## [Text provided]
Others like Kwara State has iron ore, marble, limestone, clay, dolomite and potash. Lagos, a state with the highest concentration of industries in Nigeria and West Africa, is equally endowed with silica and bitumen and laterite. Niger has glass and silicon, stone, gold, iron ore, limestone. Ondo has bitumen (tar sand), the second-largest deposit in the world, surpassed only by Canada. It has also crude oil, quartz limestone, kaoline, iron ore and columbite. Ogun State is gifted by providence with limestone, chalk, phosphate, clay, kaolin; its tar sand harbours the famous Olumo rock, a tourist asset. Osun has gold, clay, limestone and granite, good repository of culture and cultural artifacts. Oyo has dolomite, silimenite, kaolin and granite. Plateau has tin, iron ore, gemstone, coal, berytre, kaolin salt and zircon. Rivers is one of Nigerias largest producers of oil and has silica sand granite, and ball. Sokoto has gold, kaolin, gypsum, lignite, feldspar and limestone while Taraba has granite, bauxite, feldspar; a variety of gemstones, mica, pyrite, uranium lead/zinc, gelano, barytes, marble and clay. Besides, it harbours the famous Mambilla Plateau, c. 1830 meters above sea level. Yobe State has Gypsum, limestone, troma, clay, shale, kaolin and potash. Zamfara State has high reserves of solid minerals including gold, copper, zinc etc. By some estimate, the state is said to have over 60 per cent of total solid mineral deposits in the country (courtesy of Professor Mike Isokun, Towards a Sustainable Development in Nigeria: The End and the Means, The Constitution, Vol. 1, No. 4 June 2001).

## [Work instructions]
Please list every state that the passage on Nigeria's mineral deposits says has gold. The rows that follow are separate material, not part of the passage on Nigeria's mineral deposits.

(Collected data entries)

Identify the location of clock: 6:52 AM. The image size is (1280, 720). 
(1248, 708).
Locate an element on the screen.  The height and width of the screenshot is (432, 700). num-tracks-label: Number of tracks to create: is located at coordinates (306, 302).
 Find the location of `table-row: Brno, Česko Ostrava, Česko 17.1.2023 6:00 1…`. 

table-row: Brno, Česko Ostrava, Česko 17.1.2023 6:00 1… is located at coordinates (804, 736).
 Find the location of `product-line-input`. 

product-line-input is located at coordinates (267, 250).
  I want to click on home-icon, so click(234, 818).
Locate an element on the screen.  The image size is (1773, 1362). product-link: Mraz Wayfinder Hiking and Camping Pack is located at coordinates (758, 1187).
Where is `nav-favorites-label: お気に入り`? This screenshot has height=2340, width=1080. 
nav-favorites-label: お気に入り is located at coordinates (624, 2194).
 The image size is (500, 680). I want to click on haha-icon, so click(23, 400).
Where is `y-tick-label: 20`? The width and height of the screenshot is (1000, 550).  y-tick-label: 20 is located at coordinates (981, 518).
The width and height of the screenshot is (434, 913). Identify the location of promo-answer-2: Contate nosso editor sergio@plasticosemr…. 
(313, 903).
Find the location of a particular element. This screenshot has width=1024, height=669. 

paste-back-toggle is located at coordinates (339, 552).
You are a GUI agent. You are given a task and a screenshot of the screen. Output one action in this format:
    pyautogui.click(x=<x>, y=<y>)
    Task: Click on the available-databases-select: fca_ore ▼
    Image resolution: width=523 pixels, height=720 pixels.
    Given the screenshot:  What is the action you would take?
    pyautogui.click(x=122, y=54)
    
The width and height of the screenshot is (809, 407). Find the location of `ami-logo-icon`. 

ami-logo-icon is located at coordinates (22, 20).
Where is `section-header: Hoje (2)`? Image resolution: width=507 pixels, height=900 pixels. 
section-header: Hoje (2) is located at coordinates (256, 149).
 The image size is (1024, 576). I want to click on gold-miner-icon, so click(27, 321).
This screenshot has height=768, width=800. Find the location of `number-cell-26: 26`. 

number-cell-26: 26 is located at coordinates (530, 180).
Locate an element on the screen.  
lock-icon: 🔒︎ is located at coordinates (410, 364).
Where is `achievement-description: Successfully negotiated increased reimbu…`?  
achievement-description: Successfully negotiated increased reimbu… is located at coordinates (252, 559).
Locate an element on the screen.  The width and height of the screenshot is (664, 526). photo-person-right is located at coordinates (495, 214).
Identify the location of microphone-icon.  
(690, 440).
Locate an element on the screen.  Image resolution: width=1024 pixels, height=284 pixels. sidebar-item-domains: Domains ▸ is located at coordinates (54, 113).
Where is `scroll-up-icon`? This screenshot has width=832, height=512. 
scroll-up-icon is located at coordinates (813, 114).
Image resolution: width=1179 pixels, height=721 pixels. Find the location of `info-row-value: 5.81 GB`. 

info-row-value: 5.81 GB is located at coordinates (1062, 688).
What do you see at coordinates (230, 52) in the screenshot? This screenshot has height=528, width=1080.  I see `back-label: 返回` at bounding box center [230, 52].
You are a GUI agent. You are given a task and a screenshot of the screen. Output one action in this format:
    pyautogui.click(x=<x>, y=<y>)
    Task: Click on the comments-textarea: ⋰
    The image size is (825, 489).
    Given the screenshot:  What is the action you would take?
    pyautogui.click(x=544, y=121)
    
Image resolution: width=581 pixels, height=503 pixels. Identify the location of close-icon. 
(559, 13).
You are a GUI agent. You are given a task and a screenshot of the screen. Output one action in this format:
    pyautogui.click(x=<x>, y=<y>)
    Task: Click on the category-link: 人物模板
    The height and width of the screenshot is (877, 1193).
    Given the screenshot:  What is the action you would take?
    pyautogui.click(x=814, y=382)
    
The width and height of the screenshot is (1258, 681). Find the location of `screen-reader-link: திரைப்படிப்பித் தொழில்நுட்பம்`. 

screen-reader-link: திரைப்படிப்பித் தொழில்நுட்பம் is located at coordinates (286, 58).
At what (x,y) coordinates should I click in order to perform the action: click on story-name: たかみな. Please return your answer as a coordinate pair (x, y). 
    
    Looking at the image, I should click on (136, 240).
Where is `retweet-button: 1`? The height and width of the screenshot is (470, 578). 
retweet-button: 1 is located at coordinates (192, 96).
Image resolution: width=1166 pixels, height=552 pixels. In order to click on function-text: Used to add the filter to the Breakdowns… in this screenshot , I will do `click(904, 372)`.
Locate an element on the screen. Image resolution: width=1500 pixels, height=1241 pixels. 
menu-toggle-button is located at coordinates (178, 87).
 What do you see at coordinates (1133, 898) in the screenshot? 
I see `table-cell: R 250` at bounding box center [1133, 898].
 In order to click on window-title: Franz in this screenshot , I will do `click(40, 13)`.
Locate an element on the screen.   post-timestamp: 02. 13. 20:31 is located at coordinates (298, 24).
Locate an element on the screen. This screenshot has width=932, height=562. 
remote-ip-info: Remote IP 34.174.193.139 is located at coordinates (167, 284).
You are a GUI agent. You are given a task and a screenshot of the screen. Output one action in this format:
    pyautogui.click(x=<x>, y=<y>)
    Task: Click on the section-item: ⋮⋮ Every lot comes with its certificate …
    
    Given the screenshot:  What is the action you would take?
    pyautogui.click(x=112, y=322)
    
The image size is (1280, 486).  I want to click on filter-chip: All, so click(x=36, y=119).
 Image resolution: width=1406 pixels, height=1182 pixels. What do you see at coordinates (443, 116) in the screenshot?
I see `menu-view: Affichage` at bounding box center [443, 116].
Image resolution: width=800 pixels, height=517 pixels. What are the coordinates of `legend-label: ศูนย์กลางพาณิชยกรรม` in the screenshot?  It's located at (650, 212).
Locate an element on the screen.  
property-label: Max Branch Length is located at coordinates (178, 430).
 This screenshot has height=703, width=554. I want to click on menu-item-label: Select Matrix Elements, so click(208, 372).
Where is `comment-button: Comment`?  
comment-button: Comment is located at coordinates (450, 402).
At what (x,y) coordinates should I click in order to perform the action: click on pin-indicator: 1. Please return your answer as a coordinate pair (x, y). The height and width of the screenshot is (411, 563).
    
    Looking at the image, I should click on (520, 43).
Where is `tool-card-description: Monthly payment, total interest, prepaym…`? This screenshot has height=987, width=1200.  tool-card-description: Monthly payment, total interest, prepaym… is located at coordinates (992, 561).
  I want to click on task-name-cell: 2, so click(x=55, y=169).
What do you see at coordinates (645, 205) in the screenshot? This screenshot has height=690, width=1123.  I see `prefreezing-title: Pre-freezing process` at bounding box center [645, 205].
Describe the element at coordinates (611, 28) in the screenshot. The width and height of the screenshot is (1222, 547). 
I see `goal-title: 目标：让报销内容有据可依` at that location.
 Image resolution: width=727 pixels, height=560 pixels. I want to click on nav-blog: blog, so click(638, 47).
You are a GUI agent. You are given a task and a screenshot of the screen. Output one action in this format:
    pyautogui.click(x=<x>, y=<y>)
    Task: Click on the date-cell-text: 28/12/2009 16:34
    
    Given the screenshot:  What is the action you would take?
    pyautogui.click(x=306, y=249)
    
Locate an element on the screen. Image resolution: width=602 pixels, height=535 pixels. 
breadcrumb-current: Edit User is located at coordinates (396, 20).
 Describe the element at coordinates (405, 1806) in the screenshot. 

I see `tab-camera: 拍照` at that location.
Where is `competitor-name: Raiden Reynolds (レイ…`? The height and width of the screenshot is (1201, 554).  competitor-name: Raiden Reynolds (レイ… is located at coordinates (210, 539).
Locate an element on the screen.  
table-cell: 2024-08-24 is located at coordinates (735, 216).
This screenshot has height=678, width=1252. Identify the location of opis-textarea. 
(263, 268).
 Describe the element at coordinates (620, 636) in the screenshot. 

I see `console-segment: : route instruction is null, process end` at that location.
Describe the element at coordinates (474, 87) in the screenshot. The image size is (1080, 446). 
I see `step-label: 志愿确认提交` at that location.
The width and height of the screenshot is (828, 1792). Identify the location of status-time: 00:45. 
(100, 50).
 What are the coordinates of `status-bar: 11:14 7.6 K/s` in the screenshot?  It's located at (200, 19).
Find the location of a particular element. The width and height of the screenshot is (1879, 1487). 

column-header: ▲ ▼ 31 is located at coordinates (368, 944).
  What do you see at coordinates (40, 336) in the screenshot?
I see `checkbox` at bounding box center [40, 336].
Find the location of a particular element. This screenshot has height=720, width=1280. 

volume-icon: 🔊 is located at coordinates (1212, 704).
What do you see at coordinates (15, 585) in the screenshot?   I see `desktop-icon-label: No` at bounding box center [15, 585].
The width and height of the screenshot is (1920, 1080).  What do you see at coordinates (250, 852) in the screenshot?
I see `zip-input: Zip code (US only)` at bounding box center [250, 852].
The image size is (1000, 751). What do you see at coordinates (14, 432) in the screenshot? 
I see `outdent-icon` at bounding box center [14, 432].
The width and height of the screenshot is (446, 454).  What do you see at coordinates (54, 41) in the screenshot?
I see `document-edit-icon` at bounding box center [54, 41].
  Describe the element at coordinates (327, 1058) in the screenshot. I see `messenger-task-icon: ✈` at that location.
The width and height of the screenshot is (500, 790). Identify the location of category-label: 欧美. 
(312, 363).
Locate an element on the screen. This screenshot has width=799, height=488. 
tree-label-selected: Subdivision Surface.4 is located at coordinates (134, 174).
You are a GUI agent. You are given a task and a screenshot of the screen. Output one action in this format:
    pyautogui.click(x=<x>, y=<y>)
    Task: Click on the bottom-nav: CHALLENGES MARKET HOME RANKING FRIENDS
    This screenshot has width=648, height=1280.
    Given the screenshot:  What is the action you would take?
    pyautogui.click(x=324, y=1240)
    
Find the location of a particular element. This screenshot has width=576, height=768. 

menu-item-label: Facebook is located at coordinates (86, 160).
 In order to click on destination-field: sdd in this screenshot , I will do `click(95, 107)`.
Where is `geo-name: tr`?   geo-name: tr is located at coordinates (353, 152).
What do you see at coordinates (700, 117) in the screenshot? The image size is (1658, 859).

## [Reply]
Niger, Osun, Sokoto, Zamfara